Capture all compiler invocations and command line parameters during build - c++

I want to run tools for static C/C++ (and possibly Python, Java etc.) code analysis for a large software project built with help of make. As it is known, make (or any other build tool) invokes compiler and similar tools for specified source code files. It is also possible to control compilation by defining environmental variables to be later passed to the compiler via its arguments.
The key to accurate static analysis is to provide defines and include paths exactly as they were passed to the compiler (basically all its -D and -I arguments). This way, the tool will be able to follow same code paths the compiler have followed.
The problem is, the high complexity of the project means there is no way to statically determine such environment, as different files are built with different sets of defines/include paths and other compilation flags.
The idea is that it should be somehow possible to capture individual invocations of the compiler with all arguments passed to it for each input file. Having such information and after its straightforward filtering (e.g. there is no need to know -O optimization levels or -W warning settings) it should be possible to invoke the static analyzer for each input file with the identical set of defines/includes used just for that input file.
The question is: are there existing tools/workflows that implement the idea I've described? I am mostly interested in a solution for POSIX systems, but ideas for Windows are also welcome.
A few ideas I've come to on my own.
The most trivial solution would be to collect make output and process it afterwards. However, certain projects have makefile rules that give very concise output instead of verbose one, so it might require some tinkering with Makefiles, which is not always desirable. Parallel builds may also have their console output mixed up and impossible to parse. Adaptation to other build systems (Cmake) will not be trivial either, so it is far from being the most convenient way.
Running make under ptrace and recording all invocations of exec* system calls that correspond to starting new applications, including compiler invocations. Then one will need to parse ptrace's output. This approach is build system and language agnostic (will catch all invocations of any compiler for any language) and should work for parallel builds. However it seems to be more technically complex. Performance degradation to the build process because of ptrace sitting on make's back is unclear either. It will also be harder to port it to Windows, as program-tracing API is somewhat different there.
The proprietary static analyzer for C++ on Windows (and recently Linux AFAIK) PVS-Studio seems to implement the second approach, however details on how they do it are welcome. If there are other IDEs/tools that already have something similar to what I need, please share information on them.

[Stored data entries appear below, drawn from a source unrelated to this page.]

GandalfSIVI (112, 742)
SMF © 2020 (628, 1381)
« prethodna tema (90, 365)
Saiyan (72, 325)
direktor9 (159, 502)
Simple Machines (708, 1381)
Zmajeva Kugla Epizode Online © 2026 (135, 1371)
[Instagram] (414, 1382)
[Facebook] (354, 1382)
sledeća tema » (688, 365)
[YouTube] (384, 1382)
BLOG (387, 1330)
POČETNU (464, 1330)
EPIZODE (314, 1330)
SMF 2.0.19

There are the following ways to gather information about the parameters of compilation in Linux:
Override environment CC/CXX variables. It is used in the utility scan-build from Clang Analyzer. This method works reliably only with simple projects for Make.
procfs - all the information on the processes is stored in /proc/PID/... . Reading from a disk is a slow process, you might not be able to receive information about all processes of a build.
strace utility (ptrace library). The output of this utility contains a lot of useful information, but it requires a complicated parsing, because information is written randomly. If you do not use many threads to build the project, it is a fairly reliable way to gather information about the processes. It’s used in PVS-Studio.
JSON Compilation Database in CMake. You can get all the compilation parameters using the definition -DCMAKE_EXPORT_COMPILE_COMMANDS=On. It is a reliable method if a project does not depend on non-standard environment variables. Also the project for CMake can be written with errors and issue incorrect Json, although this doesn’t affect the project build. It’s supported in PVS-Studio.
Bear utility (function substitution using LD_PRELOAD). You can get JSON Database Compilation for any project. But without environment variables it’ll be impossible to run the analyzer for some projects. Also, you cannot use it with projects, which already use LD_PRELOAD for a build. It’s supported in PVS-Studio.
Collecting information about compiling in Windows for PVS-Studio:
Visual Studio API to get the compilation parameters of standard projects;
MSBuild API to get the compilation parameters of standard projects;
Win API to get the information on any compilation processes as, for example, Windows Task Manager does it.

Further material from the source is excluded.